**Consigna**
Prosigue el texto sobre Hacia rutas salvajes y el Walden de Thoreau a partir de su última frase.

**Texto mostrado**

※ ※ ※

Le falló la respiración y le temblaron las piernas cada vez con más intensidad hasta que no pudieron aguantar su peso y se desplomó. En su rostro se combinaba una profunda sonrisa con una lágrima. En su mano todavía sostenía la foto de ella. Apenas un instante después la dejo caer.

sábado, 7 de noviembre de 2009

La felicidad sólo es real si es compartida


Hace unos meses vi el trailer de Hacia rutas salvajes en la tele por cable de Ali. ¿Walden? Tenía toda la pinta. Un tío que quería descubrirse a sí mismo perdiéndose en la naturaleza. Por supuesto el Walden de Thoreau es un torro insufrible de cómo sobrevivir en un entorno asocial, pero no puedo decir que no me impactase la idea y el desarrollo del libro tanto como su Desobediencia civil.

※ ※ ※

**Registros listados**
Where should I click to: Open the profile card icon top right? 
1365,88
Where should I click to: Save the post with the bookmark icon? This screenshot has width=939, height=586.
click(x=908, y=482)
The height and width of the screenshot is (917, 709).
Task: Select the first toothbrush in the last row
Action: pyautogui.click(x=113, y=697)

※ ※ ※

**Respuesta**
Y no hace mucho descubrí esta película en internet, así que me la bajé esperando una ocasión propicia. Esta noche venía del teatro, de ver la obra inaugural de la Muestra de Autores de Alicante (Qué rabia me das, de Juli Disla, por cierto muy recomendable) y me he puesto a ello... Tras muchos avatares, el protagonista descubre que "la felicidad sólo es real si es compartida" y me ha parecido una de esas verdades tan simples como maravillosas, de esas que hay pocas en la vida y que a veces nos cuesta tanto descubrir... Bien por Sean Penn y por esta película. Es un placer poder acurrucarte en la cama, debajo de la manta y poder recordar toda clase de momentos felices. Por eso hoy quería compartir mi felicidad con todos vosotros antes de caer en los brazos de Morfeo.